Simon Maynard Simon Maynard is a lawyer and councillor for Chase Ward in the London Borough of Enfield.

In reaction to the recent furore over the suggestion that the Coalition is conducting a spending review of universal welfare payments – middle class benefits in journalistic parlance – the satirical website The Daily Mash ran an article with the headline ‘Middle class could be forced to pay for things they can afford’.  The article ‘quoted’ a “senior source” in government as saying: “`We looked into who would be adversely affected by scrapping the £87 a month child benefit for middle class families and realised pretty quickly that it was Oddbins and Majestic”.

The irony of this quip is that 15 years ago it might have been true.  In 1997 the number of people paying the 40 pence rate of tax – then the upper rate – was just two million.  Today that number has almost doubled.  And the culprit?  Fiscal drag. 

Google it and you will find any number of technical definitions that sound like they have come straight out of an A-level economics textbook.  You will even find reasons why fiscal drag is a good thing – which it is, in small doses.  But ultimately it amounts to a tax rise by another name.  Income tax thresholds remain static, whilst both prices and earning rise, with the obvious result that more people pay more tax.

Theoretically governments should address this periodically by raising income tax thresholds.  Indeed, back in 2008 the TaxPayers Alliance estimated that the 40 pence bracket should be around £5,000 higher than its current level to have kept pace with wages, whilst the Institute for Fiscal Studies calculated that families are, on average, paying almost £900 a year more to the government because of fiscal drag and other tax rises than in 1997.     

Yet giving money back was hardly the calling-card of New Labour, least of all of the profligate tax-and-spend policies of Gordon Brown.  First as Chancellor and then as Prime Minister, all Brown had to do was keep quiet and watch as more of the public’s hard-earned money found its way into the Government’s coffers. 

Now senior teachers, nurses and police officers are being forced to hand over half (40 per cent income tax plus National Insurance) of the top-slice of their income to the state.  They may not exactly be on the breadline, they may continue to earn comfortably in excess of the national average wage, but did we really intend for such people to be hit so hard?

§ **Required work**: Write out the passage from the fiscal drag piece above between "Theoretically governments should" and "the Government’s coffers.", inclusive.

§ **Records shown**:
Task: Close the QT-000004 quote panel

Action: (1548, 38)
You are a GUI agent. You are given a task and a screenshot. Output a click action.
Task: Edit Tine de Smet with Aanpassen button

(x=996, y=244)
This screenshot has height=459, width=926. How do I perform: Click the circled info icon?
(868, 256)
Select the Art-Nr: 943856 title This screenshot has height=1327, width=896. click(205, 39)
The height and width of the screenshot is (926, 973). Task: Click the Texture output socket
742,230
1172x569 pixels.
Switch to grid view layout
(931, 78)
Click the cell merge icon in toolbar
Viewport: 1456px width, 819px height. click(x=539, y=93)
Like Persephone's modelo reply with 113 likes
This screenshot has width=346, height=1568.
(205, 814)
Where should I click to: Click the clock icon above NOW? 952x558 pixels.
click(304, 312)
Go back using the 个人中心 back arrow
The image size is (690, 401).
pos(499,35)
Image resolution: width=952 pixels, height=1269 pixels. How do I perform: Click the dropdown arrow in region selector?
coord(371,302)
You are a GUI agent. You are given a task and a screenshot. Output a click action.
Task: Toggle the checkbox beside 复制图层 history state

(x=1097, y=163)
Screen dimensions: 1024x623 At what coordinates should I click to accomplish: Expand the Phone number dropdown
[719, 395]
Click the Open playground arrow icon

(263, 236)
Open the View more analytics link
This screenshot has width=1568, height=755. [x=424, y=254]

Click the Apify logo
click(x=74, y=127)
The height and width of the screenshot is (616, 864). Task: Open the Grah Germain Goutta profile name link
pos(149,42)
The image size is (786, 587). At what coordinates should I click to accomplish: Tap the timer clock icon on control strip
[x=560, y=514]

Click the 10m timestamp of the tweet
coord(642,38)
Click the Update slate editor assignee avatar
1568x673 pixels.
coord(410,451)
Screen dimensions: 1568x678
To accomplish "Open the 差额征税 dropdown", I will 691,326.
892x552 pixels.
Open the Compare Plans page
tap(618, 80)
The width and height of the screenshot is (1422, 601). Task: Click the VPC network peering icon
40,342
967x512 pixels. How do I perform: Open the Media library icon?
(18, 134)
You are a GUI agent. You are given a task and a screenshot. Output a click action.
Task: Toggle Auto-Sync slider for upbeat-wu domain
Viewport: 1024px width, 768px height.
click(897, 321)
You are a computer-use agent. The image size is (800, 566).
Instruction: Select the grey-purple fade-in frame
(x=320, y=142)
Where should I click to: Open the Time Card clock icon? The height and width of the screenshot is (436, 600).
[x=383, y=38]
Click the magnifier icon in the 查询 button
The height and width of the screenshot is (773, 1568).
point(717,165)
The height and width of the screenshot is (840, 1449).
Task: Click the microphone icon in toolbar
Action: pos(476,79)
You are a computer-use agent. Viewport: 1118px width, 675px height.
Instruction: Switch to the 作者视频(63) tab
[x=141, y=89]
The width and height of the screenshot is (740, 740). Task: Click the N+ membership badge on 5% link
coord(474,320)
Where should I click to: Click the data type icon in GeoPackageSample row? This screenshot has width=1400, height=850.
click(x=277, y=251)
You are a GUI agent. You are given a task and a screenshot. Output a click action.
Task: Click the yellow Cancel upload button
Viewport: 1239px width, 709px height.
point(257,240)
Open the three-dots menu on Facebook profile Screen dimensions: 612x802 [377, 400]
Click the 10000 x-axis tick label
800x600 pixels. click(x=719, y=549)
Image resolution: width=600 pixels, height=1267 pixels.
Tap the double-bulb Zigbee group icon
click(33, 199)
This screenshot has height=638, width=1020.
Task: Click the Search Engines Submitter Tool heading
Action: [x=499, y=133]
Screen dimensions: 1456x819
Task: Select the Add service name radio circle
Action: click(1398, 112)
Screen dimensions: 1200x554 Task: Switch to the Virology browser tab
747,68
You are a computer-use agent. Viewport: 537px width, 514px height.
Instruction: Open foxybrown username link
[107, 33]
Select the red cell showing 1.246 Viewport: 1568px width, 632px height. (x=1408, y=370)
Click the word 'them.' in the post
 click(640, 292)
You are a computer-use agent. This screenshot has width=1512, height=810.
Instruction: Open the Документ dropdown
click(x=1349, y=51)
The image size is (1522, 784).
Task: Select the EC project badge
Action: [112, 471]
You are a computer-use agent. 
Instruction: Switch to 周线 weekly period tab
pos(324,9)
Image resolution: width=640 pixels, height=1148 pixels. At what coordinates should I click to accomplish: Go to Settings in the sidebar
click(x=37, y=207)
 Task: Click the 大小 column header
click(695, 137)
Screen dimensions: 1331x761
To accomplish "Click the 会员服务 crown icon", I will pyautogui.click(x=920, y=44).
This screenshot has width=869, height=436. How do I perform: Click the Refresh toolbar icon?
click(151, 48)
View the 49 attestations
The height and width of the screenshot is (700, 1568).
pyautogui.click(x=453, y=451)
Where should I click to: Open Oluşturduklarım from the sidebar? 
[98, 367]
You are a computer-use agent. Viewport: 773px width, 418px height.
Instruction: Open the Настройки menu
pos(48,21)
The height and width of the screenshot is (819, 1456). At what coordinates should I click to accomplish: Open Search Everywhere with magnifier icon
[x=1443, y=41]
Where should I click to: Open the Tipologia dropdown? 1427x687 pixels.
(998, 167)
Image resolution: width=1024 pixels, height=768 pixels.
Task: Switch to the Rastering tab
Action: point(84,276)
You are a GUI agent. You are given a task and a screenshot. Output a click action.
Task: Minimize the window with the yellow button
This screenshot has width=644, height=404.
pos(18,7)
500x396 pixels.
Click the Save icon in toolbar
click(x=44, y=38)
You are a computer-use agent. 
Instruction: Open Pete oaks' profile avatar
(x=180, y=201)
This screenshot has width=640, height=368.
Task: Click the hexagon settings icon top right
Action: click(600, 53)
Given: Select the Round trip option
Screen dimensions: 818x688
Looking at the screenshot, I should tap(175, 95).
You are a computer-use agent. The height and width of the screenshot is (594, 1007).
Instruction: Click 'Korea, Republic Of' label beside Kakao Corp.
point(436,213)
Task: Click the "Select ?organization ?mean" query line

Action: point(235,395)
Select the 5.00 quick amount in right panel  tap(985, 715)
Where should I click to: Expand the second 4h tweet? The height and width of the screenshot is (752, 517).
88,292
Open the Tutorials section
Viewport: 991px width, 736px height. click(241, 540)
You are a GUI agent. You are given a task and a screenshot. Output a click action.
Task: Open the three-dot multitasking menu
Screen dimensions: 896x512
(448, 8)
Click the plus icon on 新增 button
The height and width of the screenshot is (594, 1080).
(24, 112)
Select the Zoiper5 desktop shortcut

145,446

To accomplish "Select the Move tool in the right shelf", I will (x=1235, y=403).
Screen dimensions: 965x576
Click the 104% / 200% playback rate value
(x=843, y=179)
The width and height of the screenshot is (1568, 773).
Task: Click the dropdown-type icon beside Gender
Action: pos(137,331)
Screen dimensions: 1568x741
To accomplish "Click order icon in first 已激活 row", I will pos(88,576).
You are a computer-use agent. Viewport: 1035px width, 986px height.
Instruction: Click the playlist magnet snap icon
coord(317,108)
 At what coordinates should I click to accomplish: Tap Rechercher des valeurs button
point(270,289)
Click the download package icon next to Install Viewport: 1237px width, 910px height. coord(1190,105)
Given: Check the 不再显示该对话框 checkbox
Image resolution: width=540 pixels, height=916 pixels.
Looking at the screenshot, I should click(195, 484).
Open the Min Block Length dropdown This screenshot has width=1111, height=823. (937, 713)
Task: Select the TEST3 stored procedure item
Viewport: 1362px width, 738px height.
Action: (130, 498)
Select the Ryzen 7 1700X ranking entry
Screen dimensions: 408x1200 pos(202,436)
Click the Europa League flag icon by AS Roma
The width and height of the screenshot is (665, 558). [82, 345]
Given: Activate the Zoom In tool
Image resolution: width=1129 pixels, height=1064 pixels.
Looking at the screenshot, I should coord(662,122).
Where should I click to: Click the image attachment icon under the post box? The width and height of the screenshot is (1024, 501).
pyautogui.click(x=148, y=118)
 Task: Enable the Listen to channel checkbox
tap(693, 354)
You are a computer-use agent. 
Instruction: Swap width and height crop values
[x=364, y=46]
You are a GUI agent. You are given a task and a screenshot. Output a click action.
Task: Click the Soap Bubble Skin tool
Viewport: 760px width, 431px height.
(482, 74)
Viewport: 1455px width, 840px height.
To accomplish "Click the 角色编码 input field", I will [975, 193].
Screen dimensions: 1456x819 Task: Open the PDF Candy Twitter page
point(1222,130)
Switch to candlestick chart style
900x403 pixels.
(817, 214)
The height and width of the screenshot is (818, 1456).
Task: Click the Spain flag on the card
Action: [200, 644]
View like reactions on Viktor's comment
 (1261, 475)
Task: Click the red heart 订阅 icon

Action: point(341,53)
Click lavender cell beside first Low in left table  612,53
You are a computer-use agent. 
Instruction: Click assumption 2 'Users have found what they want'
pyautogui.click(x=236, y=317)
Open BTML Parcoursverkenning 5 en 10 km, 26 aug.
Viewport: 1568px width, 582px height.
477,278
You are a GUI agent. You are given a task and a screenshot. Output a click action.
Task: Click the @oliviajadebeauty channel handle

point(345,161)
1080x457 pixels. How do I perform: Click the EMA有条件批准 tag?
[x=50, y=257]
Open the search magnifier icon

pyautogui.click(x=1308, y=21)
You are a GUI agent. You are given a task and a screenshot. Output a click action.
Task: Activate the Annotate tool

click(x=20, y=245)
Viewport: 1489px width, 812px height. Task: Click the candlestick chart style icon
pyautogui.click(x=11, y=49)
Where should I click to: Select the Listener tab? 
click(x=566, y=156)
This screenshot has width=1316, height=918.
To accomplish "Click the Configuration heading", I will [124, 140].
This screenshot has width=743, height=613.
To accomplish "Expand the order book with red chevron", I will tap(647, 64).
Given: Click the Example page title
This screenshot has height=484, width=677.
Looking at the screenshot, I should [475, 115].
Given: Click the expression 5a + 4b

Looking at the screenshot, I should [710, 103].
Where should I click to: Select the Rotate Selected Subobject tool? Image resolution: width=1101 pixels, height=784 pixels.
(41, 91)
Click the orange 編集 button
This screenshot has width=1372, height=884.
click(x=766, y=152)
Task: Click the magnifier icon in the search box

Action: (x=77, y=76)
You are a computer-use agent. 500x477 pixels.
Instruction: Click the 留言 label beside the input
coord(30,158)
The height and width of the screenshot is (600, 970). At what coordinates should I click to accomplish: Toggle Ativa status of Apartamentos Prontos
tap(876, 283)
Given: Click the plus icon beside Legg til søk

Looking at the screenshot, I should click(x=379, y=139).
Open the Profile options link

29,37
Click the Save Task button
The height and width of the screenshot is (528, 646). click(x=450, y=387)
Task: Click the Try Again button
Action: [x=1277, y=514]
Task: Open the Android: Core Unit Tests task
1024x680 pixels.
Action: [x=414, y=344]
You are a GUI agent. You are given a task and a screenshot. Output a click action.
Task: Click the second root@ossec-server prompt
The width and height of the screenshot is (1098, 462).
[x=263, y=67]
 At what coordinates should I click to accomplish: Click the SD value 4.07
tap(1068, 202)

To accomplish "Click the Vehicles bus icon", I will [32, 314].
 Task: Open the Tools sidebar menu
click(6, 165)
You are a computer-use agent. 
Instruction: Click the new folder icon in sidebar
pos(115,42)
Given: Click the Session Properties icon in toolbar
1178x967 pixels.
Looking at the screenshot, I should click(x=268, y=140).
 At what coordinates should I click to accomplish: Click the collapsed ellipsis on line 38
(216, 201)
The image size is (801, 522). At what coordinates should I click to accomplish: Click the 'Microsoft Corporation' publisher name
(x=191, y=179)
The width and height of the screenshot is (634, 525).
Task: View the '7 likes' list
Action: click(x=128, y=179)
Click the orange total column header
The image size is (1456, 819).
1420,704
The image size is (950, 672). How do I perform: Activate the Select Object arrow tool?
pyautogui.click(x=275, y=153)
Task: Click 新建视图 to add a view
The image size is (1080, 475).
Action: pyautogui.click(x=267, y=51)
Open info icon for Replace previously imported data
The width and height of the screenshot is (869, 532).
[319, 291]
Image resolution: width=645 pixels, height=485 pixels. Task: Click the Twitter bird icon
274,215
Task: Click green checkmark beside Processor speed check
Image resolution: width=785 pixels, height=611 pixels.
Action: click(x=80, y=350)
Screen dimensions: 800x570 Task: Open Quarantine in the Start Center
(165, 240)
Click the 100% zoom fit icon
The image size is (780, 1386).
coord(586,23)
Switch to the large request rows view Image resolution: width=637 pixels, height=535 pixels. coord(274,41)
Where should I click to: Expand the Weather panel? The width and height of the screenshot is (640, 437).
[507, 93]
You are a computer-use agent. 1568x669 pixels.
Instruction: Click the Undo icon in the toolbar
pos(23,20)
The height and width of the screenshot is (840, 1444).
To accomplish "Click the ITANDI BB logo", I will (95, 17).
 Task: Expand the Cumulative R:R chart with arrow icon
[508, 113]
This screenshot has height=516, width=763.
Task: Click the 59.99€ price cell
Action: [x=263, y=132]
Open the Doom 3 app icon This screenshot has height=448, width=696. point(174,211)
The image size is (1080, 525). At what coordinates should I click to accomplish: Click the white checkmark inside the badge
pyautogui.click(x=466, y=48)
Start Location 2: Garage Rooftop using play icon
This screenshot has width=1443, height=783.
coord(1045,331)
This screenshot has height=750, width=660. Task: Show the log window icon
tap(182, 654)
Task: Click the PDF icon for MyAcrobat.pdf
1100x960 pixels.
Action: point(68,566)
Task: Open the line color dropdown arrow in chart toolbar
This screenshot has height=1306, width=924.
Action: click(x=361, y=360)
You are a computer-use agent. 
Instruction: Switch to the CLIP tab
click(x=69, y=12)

§ **Correct answer**:
Theoretically governments should address this periodically by raising income tax thresholds.  Indeed, back in 2008 the TaxPayers Alliance estimated that the 40 pence bracket should be around £5,000 higher than its current level to have kept pace with wages, whilst the Institute for Fiscal Studies calculated that families are, on average, paying almost £900 a year more to the government because of fiscal drag and other tax rises than in 1997.     

Yet giving money back was hardly the calling-card of New Labour, least of all of the profligate tax-and-spend policies of Gordon Brown.  First as Chancellor and then as Prime Minister, all Brown had to do was keep quiet and watch as more of the public’s hard-earned money found its way into the Government’s coffers.